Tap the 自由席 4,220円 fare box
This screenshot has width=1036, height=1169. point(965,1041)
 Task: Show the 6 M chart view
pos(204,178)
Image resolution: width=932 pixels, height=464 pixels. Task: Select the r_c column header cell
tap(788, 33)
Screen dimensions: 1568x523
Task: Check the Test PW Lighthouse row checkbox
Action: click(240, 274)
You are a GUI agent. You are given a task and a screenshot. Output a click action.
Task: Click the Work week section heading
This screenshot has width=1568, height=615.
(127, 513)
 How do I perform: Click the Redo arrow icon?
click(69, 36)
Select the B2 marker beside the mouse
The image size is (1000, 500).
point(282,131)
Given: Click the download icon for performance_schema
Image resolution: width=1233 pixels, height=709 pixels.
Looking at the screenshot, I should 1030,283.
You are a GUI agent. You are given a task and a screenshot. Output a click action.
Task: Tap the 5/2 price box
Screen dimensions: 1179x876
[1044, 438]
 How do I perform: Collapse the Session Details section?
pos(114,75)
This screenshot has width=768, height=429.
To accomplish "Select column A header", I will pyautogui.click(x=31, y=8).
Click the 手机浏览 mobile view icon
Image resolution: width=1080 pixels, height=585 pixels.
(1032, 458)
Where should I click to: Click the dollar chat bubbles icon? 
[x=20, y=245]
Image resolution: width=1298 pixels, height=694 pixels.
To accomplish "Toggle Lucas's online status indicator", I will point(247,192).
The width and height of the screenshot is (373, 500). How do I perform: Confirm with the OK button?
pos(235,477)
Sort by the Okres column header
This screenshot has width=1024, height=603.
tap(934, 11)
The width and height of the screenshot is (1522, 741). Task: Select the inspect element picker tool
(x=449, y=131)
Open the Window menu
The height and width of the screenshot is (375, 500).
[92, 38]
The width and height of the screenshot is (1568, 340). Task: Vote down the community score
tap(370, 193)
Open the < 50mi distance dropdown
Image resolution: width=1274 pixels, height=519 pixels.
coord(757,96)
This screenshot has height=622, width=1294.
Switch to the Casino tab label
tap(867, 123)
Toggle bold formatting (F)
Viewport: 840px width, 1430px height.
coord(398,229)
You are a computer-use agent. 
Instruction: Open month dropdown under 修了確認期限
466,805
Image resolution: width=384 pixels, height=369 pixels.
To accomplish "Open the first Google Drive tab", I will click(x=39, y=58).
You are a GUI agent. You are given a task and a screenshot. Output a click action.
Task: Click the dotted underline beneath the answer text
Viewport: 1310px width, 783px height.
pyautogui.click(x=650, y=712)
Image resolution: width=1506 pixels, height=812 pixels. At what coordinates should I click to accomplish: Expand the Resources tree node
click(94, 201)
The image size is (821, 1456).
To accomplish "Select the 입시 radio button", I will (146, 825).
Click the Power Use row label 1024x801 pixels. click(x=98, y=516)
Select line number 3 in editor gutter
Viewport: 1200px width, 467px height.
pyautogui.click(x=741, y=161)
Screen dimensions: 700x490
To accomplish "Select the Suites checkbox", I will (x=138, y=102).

**********

The task: For the records above, restate every line word for word.

Response to this task:
Tap the 自由席 4,220円 fare box
This screenshot has width=1036, height=1169. point(965,1041)
 Task: Show the 6 M chart view
pos(204,178)
Image resolution: width=932 pixels, height=464 pixels. Task: Select the r_c column header cell
tap(788, 33)
Screen dimensions: 1568x523
Task: Check the Test PW Lighthouse row checkbox
Action: click(240, 274)
You are a GUI agent. You are given a task and a screenshot. Output a click action.
Task: Click the Work week section heading
This screenshot has width=1568, height=615.
(127, 513)
 How do I perform: Click the Redo arrow icon?
click(69, 36)
Select the B2 marker beside the mouse
The image size is (1000, 500).
point(282,131)
Given: Click the download icon for performance_schema
Image resolution: width=1233 pixels, height=709 pixels.
Looking at the screenshot, I should 1030,283.
You are a GUI agent. You are given a task and a screenshot. Output a click action.
Task: Tap the 5/2 price box
Screen dimensions: 1179x876
[1044, 438]
 How do I perform: Collapse the Session Details section?
pos(114,75)
This screenshot has width=768, height=429.
To accomplish "Select column A header", I will pyautogui.click(x=31, y=8).
Click the 手机浏览 mobile view icon
Image resolution: width=1080 pixels, height=585 pixels.
(1032, 458)
Where should I click to: Click the dollar chat bubbles icon? 
[x=20, y=245]
Image resolution: width=1298 pixels, height=694 pixels.
To accomplish "Toggle Lucas's online status indicator", I will point(247,192).
The width and height of the screenshot is (373, 500). How do I perform: Confirm with the OK button?
pos(235,477)
Sort by the Okres column header
This screenshot has width=1024, height=603.
tap(934, 11)
The width and height of the screenshot is (1522, 741). Task: Select the inspect element picker tool
(x=449, y=131)
Open the Window menu
The height and width of the screenshot is (375, 500).
[92, 38]
The width and height of the screenshot is (1568, 340). Task: Vote down the community score
tap(370, 193)
Open the < 50mi distance dropdown
Image resolution: width=1274 pixels, height=519 pixels.
coord(757,96)
This screenshot has height=622, width=1294.
Switch to the Casino tab label
tap(867, 123)
Toggle bold formatting (F)
Viewport: 840px width, 1430px height.
coord(398,229)
You are a computer-use agent. 
Instruction: Open month dropdown under 修了確認期限
466,805
Image resolution: width=384 pixels, height=369 pixels.
To accomplish "Open the first Google Drive tab", I will click(x=39, y=58).
You are a GUI agent. You are given a task and a screenshot. Output a click action.
Task: Click the dotted underline beneath the answer text
Viewport: 1310px width, 783px height.
pyautogui.click(x=650, y=712)
Image resolution: width=1506 pixels, height=812 pixels. At what coordinates should I click to accomplish: Expand the Resources tree node
click(94, 201)
The image size is (821, 1456).
To accomplish "Select the 입시 radio button", I will (146, 825).
Click the Power Use row label 1024x801 pixels. click(x=98, y=516)
Select line number 3 in editor gutter
Viewport: 1200px width, 467px height.
pyautogui.click(x=741, y=161)
Screen dimensions: 700x490
To accomplish "Select the Suites checkbox", I will (x=138, y=102).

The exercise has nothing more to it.